Aim of the task
In the listing that follows, the range to quote begins at the line that has "Given: Click the year 2019 in date field" and ends after the line that has "Select the 企业应用 tab"; quote it verbatim and add nothing.
──────── Provided records
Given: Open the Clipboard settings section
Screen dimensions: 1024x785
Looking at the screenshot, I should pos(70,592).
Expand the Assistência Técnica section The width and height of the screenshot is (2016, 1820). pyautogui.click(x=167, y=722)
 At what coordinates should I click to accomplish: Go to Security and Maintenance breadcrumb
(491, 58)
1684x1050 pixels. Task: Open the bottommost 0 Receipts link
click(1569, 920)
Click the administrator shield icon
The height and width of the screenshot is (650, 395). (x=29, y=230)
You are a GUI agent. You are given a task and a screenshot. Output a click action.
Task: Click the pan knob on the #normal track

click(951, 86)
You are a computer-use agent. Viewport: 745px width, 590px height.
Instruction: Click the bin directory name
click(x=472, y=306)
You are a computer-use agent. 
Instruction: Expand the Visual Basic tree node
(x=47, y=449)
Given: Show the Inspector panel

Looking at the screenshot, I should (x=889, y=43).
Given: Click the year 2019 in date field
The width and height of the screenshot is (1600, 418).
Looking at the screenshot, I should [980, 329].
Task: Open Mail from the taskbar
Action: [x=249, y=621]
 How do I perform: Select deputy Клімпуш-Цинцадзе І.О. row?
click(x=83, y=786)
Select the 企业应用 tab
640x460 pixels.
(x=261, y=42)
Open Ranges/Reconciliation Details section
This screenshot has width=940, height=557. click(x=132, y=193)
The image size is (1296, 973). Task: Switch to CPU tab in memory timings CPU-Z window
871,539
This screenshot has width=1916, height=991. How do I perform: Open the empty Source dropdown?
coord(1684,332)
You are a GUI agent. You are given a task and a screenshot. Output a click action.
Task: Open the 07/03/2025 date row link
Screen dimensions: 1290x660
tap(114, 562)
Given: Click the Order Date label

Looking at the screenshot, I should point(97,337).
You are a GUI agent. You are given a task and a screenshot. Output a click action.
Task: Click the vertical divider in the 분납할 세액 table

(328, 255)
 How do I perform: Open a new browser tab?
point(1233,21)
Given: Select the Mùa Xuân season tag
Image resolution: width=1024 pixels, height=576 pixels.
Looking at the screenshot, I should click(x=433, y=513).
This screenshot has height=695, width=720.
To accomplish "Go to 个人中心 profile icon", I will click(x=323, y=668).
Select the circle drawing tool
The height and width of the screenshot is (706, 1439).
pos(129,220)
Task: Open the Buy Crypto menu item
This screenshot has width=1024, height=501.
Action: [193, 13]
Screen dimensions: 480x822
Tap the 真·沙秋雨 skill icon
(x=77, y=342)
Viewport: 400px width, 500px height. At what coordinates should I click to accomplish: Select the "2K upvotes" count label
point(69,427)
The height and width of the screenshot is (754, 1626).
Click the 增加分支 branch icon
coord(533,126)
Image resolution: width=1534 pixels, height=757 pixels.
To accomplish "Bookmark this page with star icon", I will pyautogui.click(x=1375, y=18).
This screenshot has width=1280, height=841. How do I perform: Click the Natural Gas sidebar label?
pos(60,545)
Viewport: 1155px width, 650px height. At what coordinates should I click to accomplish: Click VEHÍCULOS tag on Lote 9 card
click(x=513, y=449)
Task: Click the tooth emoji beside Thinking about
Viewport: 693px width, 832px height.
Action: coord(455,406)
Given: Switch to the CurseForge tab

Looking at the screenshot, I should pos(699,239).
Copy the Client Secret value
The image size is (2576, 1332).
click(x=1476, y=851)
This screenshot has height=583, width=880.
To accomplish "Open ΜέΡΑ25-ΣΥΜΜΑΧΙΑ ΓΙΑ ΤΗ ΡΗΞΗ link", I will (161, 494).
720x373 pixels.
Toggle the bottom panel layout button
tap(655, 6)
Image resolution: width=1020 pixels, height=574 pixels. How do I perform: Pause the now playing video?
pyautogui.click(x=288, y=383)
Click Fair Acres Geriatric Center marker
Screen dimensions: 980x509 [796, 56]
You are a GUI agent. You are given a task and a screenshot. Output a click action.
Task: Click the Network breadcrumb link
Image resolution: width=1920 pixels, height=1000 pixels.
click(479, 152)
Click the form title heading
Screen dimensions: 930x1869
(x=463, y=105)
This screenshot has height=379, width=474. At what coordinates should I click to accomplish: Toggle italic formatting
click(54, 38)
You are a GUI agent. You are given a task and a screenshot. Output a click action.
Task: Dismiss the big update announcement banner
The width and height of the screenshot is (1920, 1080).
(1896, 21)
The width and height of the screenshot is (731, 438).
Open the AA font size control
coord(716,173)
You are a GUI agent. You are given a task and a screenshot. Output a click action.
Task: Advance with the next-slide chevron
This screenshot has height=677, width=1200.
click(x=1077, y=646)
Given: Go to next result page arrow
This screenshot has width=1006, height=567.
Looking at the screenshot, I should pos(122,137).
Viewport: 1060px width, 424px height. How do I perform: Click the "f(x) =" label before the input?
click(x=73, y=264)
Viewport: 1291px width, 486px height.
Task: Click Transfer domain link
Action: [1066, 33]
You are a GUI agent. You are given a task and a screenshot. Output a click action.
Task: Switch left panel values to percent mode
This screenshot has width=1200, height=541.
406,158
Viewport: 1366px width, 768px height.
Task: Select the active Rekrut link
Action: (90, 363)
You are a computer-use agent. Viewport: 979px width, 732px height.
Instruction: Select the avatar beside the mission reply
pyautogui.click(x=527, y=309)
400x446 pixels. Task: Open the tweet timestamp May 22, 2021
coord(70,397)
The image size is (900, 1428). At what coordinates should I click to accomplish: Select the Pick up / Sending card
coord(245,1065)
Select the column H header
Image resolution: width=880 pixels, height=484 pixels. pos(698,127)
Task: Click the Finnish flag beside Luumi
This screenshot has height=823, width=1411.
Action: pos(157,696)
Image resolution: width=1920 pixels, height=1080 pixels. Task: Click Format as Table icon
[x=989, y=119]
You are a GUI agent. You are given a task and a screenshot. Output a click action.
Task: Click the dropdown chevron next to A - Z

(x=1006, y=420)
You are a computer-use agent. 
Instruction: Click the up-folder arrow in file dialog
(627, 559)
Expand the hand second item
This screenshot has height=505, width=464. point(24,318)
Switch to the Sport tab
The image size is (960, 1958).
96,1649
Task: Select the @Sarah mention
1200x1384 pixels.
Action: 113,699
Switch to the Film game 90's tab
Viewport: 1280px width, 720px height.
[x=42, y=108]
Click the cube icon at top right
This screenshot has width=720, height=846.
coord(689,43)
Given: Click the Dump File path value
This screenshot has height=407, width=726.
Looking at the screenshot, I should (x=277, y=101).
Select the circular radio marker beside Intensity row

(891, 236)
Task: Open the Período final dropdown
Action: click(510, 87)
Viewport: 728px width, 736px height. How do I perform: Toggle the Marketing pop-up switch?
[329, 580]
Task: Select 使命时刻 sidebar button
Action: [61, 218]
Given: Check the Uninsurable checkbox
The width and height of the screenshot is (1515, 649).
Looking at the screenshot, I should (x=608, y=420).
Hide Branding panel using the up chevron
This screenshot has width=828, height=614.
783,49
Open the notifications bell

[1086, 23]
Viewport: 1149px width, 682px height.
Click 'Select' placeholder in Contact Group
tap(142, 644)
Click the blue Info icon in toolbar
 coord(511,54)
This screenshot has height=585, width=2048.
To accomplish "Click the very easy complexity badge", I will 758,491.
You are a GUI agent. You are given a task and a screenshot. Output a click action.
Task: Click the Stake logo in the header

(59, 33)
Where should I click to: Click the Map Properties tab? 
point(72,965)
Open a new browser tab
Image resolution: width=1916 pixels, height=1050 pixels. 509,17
────────────────
Answer for the task
Given: Click the year 2019 in date field
The width and height of the screenshot is (1600, 418).
Looking at the screenshot, I should [980, 329].
Task: Open Mail from the taskbar
Action: [x=249, y=621]
 How do I perform: Select deputy Клімпуш-Цинцадзе І.О. row?
click(x=83, y=786)
Select the 企业应用 tab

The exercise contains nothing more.